I don’t do married men

Sure you are wondering what kind of topic this is. Well that is what I choose to write about.

I have been wondering for a while what the fascination is with single ladies and married men. It is like the ring on the men’s hands is what actually attracts the women to them. Gone are the days when you see a guy with a ring and you immediately back off; knowing he is already taken. Now, it is the ring gan gan that makes the woman want him more.

Many stupid and silly reasons have been given for such acts. He was just to attractive/nice/caring/everything I wanted in a man and yada yada. Sorry o, but there are no single men out there that have these same qualities?? It must be another woman’s husband? Like I always say, we women are our own worst enemies.

Or, I didn’t know he was married. Let’s say he was even so good at keeping his family away from you, the moment you got to know nko? Oh, it’s hard to break off ba? *kmt*. To think that most women even know about the man’s family from the onset. Even heard a very dumb one, “any time he mentioned his family in the UK, I thought he was talking about his father and mother”. Like seriously?

Oh, I needed money… And if you are that desperate, there are no single guys ba? The list is endless. I could go on and on.

Task set
(a) Please copy, word for word, everything in the post about married men from "I have been" down to "want him more.".
(b) Carry the post about married men forward with a few more paragraphs, starting right after its last sentence.
The data after this point aren't needed for these tasks.

Stored rows
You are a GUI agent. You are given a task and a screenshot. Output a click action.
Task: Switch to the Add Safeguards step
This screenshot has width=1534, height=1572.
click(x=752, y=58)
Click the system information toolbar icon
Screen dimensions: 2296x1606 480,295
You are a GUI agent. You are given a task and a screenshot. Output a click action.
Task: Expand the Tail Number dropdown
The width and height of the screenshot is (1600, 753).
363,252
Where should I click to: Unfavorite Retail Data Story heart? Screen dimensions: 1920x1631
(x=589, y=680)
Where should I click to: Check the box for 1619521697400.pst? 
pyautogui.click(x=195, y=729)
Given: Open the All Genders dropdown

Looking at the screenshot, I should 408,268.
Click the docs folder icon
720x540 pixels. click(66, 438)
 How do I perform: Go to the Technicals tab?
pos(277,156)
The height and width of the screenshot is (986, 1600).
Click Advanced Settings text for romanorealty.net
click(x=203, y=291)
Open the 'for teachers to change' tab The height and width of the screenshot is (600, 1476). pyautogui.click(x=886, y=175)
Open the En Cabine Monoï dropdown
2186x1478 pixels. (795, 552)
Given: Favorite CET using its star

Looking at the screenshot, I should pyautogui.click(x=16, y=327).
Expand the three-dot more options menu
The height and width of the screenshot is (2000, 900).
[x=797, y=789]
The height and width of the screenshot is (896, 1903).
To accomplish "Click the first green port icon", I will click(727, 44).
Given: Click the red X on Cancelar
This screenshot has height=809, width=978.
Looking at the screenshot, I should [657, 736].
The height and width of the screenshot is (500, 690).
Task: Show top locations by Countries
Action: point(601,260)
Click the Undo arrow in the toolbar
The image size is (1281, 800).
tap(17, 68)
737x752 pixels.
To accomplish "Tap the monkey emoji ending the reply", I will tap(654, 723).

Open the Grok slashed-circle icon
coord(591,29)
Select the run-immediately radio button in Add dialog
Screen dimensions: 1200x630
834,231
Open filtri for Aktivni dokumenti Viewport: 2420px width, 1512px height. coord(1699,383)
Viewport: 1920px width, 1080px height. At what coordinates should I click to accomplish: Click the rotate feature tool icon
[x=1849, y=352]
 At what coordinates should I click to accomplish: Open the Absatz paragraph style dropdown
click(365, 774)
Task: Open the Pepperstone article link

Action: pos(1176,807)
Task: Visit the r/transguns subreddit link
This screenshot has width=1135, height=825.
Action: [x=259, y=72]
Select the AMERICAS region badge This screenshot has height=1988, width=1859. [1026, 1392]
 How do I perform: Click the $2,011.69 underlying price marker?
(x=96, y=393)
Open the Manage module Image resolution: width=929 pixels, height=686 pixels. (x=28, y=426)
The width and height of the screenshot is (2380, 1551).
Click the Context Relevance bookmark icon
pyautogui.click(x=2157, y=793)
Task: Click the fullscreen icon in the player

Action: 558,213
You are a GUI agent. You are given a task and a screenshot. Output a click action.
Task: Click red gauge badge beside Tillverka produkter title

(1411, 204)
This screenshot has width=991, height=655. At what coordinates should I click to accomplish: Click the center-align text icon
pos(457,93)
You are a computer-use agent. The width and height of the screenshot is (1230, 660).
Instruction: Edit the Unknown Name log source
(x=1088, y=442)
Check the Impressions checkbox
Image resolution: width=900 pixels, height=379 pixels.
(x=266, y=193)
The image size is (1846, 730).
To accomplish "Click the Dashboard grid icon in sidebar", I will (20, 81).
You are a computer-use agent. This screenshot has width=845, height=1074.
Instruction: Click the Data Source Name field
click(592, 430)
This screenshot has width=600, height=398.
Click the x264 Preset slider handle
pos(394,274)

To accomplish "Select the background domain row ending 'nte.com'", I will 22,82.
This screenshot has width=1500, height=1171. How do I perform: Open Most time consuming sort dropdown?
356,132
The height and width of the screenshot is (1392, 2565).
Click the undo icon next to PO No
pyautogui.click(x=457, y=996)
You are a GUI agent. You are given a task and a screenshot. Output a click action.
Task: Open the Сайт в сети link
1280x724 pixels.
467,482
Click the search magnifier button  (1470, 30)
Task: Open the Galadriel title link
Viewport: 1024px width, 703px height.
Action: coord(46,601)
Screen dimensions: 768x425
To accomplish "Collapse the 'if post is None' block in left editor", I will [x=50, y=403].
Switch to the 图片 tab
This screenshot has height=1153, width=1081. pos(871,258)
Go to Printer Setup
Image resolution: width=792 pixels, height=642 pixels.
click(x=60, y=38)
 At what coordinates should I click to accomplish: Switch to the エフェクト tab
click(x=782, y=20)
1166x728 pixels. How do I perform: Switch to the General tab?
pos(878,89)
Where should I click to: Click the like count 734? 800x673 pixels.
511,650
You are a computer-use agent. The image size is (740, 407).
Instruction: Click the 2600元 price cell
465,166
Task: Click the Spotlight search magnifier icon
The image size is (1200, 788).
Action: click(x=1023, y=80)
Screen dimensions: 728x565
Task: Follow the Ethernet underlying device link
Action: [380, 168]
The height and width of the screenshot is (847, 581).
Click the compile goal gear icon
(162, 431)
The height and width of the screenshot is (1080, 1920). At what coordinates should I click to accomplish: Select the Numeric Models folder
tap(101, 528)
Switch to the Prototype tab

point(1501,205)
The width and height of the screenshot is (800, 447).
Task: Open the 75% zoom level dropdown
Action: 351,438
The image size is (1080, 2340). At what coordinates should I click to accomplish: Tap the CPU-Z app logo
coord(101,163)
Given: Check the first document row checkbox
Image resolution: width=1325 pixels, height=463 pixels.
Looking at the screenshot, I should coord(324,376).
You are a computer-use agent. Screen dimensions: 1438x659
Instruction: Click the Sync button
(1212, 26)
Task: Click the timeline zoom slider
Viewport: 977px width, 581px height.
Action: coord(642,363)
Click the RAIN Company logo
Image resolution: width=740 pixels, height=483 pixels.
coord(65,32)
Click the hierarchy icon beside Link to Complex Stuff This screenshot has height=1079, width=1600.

Results in order
(a)
I have been wondering for a while what the fascination is with single ladies and married men. It is like the ring on the men’s hands is what actually attracts the women to them. Gone are the days when you see a guy with a ring and you immediately back off; knowing he is already taken. Now, it is the ring gan gan that makes the woman want him more.

(b)
This is not to absolve married men too sha. I have had a recently married man whose wife was pg come meet me one day at an event, introduces himself with some much pleasure like I was meant to know who he was (trust me, as I didn’t know who he was, I gave him this do I care look) and then he asks for my number and am like Whaow. Funny thing was I was invited for the wedding. I knew his sister-in-law but didn’t know who her sister was getting married to. Didn’t go for the wedding sha. Monday morning back at school, am gisting my friends and the friend I got to know his sister-in-law through is like that’s A’s brother-in-law, infact A’s sister is heavy at the moment.

Or during one of my vac jobs, this guy is so on my case (he didn’t wear his ring). I enter the lunch room with another colleague who not knowing the guy was disturbing me sees him and asks how madam and the daughter are. I so laughed that day. I still laugh any time I remember the look on his face.

What I still don’t get sha is what attracts women to married men.

Anyways, I am Deronk and I don’t do married men.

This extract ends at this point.